THE REQUEST
Retype the entries from the line containing "Image resolution: width=615" through the line containing "click(x=589, y=68)", both lines included, and leave the pictures out.

-------- RECORDS FOR PROCESSING --------

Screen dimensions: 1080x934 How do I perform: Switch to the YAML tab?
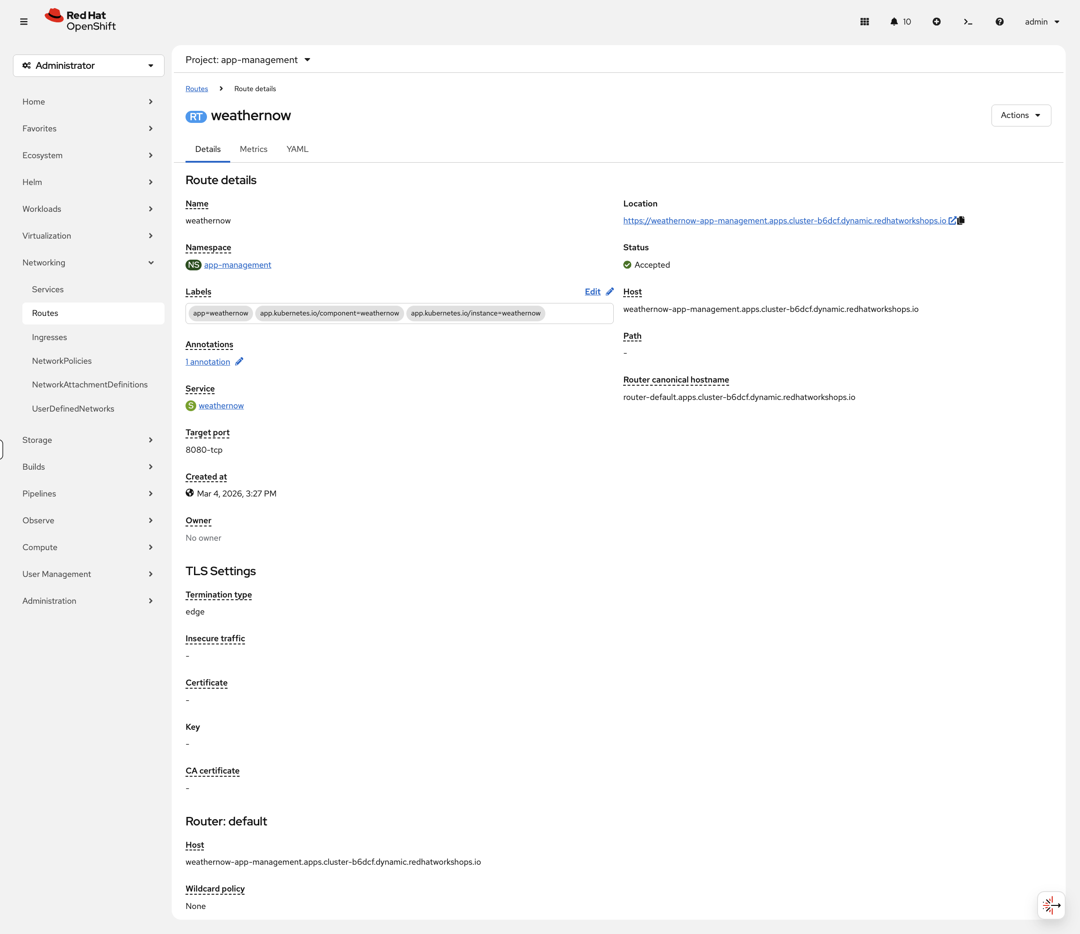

--------
-------- RECORDS FOR PROCESSING --------

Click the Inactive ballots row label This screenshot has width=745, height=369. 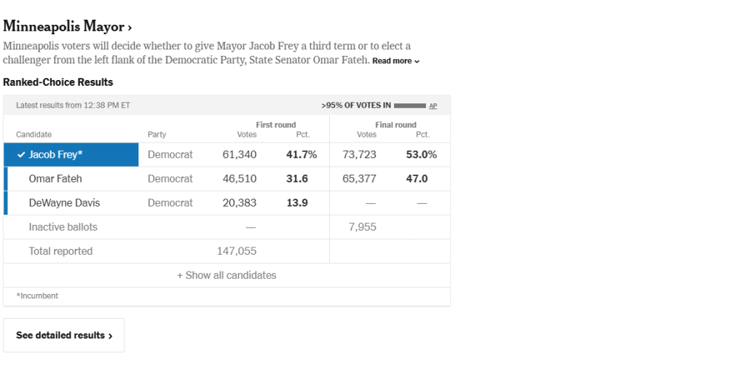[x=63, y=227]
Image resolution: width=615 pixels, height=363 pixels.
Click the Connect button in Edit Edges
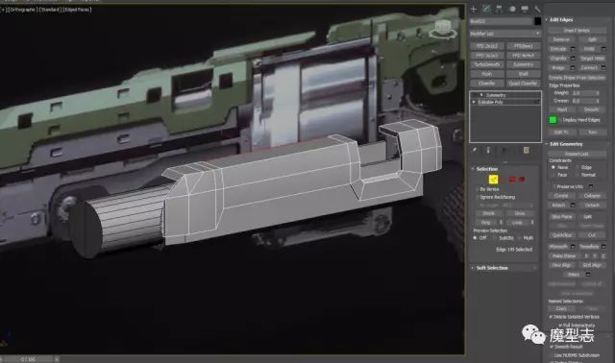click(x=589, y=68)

--------

COMPLETE ANSWER
Image resolution: width=615 pixels, height=363 pixels.
Click the Connect button in Edit Edges
click(x=589, y=68)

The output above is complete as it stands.